Filter the data below, keeping only lines that contain "Identify".
_ _ _ _ _
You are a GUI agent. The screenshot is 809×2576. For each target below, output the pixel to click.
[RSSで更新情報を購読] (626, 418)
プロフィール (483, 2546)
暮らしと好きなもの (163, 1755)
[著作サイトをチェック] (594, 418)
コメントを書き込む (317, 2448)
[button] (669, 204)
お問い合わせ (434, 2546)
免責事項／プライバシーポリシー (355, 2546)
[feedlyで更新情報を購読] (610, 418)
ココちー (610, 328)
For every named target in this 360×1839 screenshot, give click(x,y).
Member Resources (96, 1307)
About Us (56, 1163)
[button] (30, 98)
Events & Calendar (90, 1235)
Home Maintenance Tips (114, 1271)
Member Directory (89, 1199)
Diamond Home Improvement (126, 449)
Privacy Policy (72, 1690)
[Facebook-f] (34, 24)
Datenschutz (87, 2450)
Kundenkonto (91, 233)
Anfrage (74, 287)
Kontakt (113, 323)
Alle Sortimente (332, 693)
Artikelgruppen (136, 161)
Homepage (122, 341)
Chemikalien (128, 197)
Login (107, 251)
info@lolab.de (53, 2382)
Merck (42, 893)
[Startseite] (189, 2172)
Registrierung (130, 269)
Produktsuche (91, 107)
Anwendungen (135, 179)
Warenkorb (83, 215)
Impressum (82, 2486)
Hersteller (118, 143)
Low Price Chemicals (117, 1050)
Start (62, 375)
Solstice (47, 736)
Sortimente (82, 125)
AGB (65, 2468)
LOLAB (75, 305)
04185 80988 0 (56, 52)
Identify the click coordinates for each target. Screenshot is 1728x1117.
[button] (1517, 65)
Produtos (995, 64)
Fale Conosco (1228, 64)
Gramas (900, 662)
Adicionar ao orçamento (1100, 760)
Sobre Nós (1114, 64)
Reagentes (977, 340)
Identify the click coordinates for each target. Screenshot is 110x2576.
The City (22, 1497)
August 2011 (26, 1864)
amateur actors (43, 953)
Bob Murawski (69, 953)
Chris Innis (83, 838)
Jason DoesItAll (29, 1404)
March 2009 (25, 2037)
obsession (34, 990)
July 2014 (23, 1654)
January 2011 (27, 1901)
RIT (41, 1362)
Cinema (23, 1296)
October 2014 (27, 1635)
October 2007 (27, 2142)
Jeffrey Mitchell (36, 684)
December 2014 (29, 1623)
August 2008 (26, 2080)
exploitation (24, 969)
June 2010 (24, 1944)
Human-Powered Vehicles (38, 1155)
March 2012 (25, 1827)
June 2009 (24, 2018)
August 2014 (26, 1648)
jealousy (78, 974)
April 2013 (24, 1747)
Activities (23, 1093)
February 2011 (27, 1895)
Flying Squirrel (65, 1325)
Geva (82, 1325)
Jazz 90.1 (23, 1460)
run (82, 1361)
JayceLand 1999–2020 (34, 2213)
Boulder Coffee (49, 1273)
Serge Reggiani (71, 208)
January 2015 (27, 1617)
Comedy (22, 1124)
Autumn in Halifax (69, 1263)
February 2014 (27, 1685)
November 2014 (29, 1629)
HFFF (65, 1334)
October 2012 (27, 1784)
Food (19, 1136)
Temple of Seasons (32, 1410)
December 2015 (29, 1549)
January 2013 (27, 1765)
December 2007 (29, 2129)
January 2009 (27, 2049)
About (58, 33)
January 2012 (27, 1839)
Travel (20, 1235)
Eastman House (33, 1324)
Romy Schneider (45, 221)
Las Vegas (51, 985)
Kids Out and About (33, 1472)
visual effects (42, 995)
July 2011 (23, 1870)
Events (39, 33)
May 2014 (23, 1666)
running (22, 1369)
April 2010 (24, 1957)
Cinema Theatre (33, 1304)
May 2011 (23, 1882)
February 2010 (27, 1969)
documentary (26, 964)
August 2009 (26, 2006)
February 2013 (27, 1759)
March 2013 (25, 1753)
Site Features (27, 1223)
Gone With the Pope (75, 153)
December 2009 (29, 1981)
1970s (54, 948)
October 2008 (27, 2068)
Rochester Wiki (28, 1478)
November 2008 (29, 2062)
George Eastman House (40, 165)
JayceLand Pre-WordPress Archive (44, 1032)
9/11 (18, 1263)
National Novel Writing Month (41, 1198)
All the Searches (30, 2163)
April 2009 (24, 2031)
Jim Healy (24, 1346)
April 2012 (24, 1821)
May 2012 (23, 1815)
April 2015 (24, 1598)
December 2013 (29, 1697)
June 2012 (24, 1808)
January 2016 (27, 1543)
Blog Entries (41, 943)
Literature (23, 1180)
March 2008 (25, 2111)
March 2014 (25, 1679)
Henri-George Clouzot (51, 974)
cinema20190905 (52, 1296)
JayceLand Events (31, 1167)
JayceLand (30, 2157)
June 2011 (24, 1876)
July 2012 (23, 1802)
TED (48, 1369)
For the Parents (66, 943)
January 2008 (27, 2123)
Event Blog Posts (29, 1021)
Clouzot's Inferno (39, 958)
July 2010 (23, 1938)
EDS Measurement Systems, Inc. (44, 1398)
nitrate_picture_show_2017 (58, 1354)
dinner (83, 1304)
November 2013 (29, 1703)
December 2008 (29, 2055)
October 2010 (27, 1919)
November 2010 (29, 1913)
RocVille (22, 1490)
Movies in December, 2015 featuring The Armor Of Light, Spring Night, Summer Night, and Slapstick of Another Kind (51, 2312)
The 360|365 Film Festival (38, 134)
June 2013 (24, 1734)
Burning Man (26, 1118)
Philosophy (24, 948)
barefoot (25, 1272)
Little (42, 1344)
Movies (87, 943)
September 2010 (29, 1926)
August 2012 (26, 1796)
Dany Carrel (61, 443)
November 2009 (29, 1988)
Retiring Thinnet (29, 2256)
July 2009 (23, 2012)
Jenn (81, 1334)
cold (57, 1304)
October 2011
_ _ _ _ _
** RESULT FOR THIS TASK **
Identify the click coordinates for each target. Screenshot is 1728x1117.
Identify the click coordinates for each target. Screenshot is 110x2576.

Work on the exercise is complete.